- You can always tell when someone is authentic and when they’re insincere.
- Sometimes you are totally unaware of your surroundings; your outer world can be in complete chaos, but you don’t notice until someone or something finally attracts your attention. (ex. a loud crash)
- If there are feelings of sadness, anxiety, or anger in the room, you can immediately feel it—no matter how large the room. (or how great a number of people)
- When talking to people, you can immediately see past what they’re saying, and discern what they mean.
- Hidden agendas are rarely (or never) hidden from you.
- Both praise and criticism affect you the same way; you become embarrassed by the unsought attention.
- It’s easy for you to uncover the insecurities and weaknesses of other people, and you can play on them whenever you feel attacked or cornered.

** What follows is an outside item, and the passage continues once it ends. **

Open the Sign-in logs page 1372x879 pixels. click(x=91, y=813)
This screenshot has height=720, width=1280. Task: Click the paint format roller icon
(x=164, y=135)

- When you like someone, you become attached instantly and scare them off. (This occurs more in romantic relationships than friendships)
- When someone betrays you, you forgive easily but are perfectly fine with never speaking to them again. (And you usually don’t)
- Sometimes you withhold your true feelings and opinions from someone because you want to ‘protect’ them.
- You hate conflict, and avoid it at all costs.
- You comfortably slip into the role of mediator when others are in conflict because you can easily empathize with both sides. (See previous)
- Once you’ve identified someone as insincere, it is difficult for you to take anything they say seriously—and you usually avoid talking to them altogether because their superficiality is off-putting.
- You’re an open book. If you like someone, they know it; if you don’t like someone, they know it.
- It is difficult for you to hide your feelings, and you spend a lot of time biting your tongue when something or someone upsets you. (Thankfully, that changes as you get older and your less dominant functions develop; by then you’ve gotten over your need to please others and will speak up when something is wrong)
- You’re overly concerned with how you appear to others and what they think of you. (Again, this changes when introverted thinking becomes more pronounced—you won’t care at all then.)
- You’re more idealistic than realistic.
- Silence is rarely uncomfortable to you.
- You feel the need to “fix” every-one’s problems.
- You place your needs aside to help others, and they are more than happy to take advantage of that.
- If you are a spiritual person, you notice that your intuition becomes stronger as you grow spiritually.
- You’re excellent at making observations about others that they didn’t think anyone else noticed. (The usual response is dead silence)
- Complete strangers confide their deepest secrets to you because you ‘seem like a nice person’ and you listen without judgment.